-- Begin Stored records --

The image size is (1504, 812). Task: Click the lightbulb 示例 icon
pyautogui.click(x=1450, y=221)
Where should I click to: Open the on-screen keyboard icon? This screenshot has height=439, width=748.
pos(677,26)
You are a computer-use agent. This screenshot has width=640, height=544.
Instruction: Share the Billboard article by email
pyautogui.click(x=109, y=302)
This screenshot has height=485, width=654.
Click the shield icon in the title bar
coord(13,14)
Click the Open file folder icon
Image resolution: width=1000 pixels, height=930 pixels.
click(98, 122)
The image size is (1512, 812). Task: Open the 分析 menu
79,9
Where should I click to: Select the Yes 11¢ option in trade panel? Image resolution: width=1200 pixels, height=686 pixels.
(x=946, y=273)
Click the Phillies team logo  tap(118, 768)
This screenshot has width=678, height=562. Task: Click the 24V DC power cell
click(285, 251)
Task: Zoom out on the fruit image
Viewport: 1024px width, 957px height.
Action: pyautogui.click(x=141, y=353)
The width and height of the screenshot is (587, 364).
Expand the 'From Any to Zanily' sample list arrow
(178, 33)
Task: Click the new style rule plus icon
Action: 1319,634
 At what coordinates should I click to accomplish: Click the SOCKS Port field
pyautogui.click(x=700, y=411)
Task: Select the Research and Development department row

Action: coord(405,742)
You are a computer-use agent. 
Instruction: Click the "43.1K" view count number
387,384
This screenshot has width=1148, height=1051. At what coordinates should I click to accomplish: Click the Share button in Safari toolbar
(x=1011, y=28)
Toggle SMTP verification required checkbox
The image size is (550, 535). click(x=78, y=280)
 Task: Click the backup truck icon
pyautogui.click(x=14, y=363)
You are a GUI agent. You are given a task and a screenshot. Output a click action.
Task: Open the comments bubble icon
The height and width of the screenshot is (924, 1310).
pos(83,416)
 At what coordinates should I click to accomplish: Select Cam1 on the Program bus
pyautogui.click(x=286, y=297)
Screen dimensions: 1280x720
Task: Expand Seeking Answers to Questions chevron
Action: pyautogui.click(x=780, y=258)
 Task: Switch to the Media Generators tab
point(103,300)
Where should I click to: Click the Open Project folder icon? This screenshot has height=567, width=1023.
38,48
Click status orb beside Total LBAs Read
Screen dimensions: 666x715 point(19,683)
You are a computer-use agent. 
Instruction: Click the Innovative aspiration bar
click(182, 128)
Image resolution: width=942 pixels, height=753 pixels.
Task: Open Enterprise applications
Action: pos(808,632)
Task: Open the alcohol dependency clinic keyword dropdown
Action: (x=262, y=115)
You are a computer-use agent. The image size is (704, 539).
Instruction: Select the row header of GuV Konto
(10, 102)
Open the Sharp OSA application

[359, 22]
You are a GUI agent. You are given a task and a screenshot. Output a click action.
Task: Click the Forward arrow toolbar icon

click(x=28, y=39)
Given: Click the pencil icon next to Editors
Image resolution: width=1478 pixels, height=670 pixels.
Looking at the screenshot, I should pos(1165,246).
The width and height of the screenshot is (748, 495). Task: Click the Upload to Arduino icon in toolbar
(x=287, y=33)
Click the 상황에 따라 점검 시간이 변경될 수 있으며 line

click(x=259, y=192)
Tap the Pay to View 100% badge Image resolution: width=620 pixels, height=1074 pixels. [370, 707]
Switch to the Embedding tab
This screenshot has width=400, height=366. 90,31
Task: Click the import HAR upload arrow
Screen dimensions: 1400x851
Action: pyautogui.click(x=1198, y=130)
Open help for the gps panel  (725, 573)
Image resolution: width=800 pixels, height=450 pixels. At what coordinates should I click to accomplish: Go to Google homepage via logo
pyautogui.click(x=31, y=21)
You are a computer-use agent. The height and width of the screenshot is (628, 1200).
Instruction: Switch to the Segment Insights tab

-- End Stored records --

Copy out the rows from the one containing "The image size is (1512, 812)." up to and including the one containing "The image size is (550, 535).", with every character unchanged.

Answer for the task:
The image size is (1512, 812). Task: Open the 分析 menu
79,9
Where should I click to: Select the Yes 11¢ option in trade panel? Image resolution: width=1200 pixels, height=686 pixels.
(x=946, y=273)
Click the Phillies team logo  tap(118, 768)
This screenshot has width=678, height=562. Task: Click the 24V DC power cell
click(285, 251)
Task: Zoom out on the fruit image
Viewport: 1024px width, 957px height.
Action: pyautogui.click(x=141, y=353)
The width and height of the screenshot is (587, 364).
Expand the 'From Any to Zanily' sample list arrow
(178, 33)
Task: Click the new style rule plus icon
Action: 1319,634
 At what coordinates should I click to accomplish: Click the SOCKS Port field
pyautogui.click(x=700, y=411)
Task: Select the Research and Development department row

Action: coord(405,742)
You are a computer-use agent. 
Instruction: Click the "43.1K" view count number
387,384
This screenshot has width=1148, height=1051. At what coordinates should I click to accomplish: Click the Share button in Safari toolbar
(x=1011, y=28)
Toggle SMTP verification required checkbox
The image size is (550, 535). click(x=78, y=280)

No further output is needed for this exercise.